Menurut Sumardjo (2009) mengatakan saat mengambil larutan atau reagen
dengan pipet yang sama, dapat menyebabkan terjadinya kesalahan dalam
percobaan, karena dapat mengakibatkan sedikit perbedaan reaksi warna yang
terjadi. Seharusnya fruktosa yang diuji berubah menjadi warna merah akan
tetapi pada praktikum ini didapatkan hasil perubahan warna orange. Sumardjo
(2009), mengatakan bahwa reaksi spesifik dengan ketosa ditunjukkan hasil
reaksi berwarna merah.
VI. Kesimpulan
Berdasarkan hasil pengamatan uji karbohidrat (molisch, benedict, osazon,
fehling dan seliwanoff) dapat disimpulkan bahwa uji Molisch terjadi perubahan
warna menjadi ungu dan senyawa membentuk seperti cincin dan hasilnya positif.
Uji Benedict terjadi perubahan warna menjadi merah kecokelatan dan reaksinya
hasil positif.Uji Fehling terjadi perubahan warna orange dan merah bata, hasil
reaksinya sesuai, positif. Sedangkan uji fehling maltosa yang terjadi perubahan
warna biru tosca hasilnya negatif. Uji Osazon pada glukosa warna berubah menjadi
kuning bening hasilnya positif dan terdapat endapan kristal putih hal ini sama
dengan larutan fruktosa. Uji Selliwanoff terjadi perubahan warna orange positif.
DAFTAR PUSTAKA

Achmad Djaeni Sediaoetama.1989. Ilmu Gizi.Jakarta: Penerbit Dian Rakyat


Fessenden dan Fessenden, 1992, Kimia Organik, Edisi ketiga, Erlangga : Jakarta.
K. Murray, Robert, dkk. 2003. Biokimia Harper. Jakarta: Penerbit Buku
Kedokteran EGC.
Lehninger. 1982. Dasar-Dasar Biokimia Jilid I. Maggy Thenawidjaja, penerjemah.
Jakarta (ID): Erlangga.
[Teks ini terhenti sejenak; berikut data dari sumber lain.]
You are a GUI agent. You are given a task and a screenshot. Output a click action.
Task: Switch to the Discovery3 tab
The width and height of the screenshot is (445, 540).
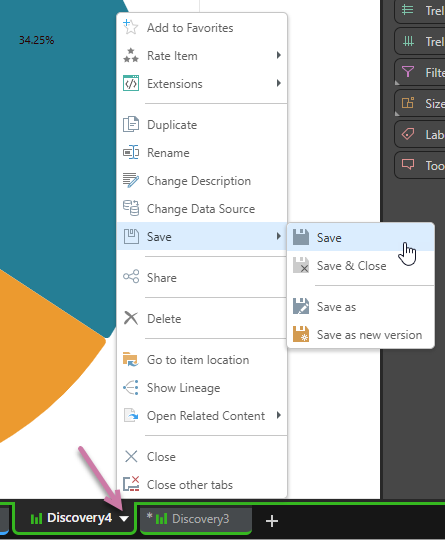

Terjemahan dari: Principles of Biochemistry.

Poedjiadi, Anna. 2009. Dasar - Dasar Biokimia. Jakarta : Penerbit Universitas


Indonesia.
Sudarmadji, Slamet. 2010. Analisis Bahan Makanan dan Pertanian. Yogyakarta:
Yogyakarta Liberty.
Sumardjo, Damin. 2006. Pengantar Kimia: Buku Panduan Kuliah Mahasiswa
Kedokteran dan Program Strata I Fakultas Bioeksakta. Jakarta: EGC.
_______. 2009. Pengantar Kimia: Buku Panduan Kuliah Mahasiswa
Kedokteran.Jakarta: EGC.
Tim Dosen Kimia, 2005, Kimia Dasar II, Universitas Hasanuddin : Makassar.

Winarno, F.G. 2004. Kimia Pangan dan Gizi. Jakarta: Gramedia.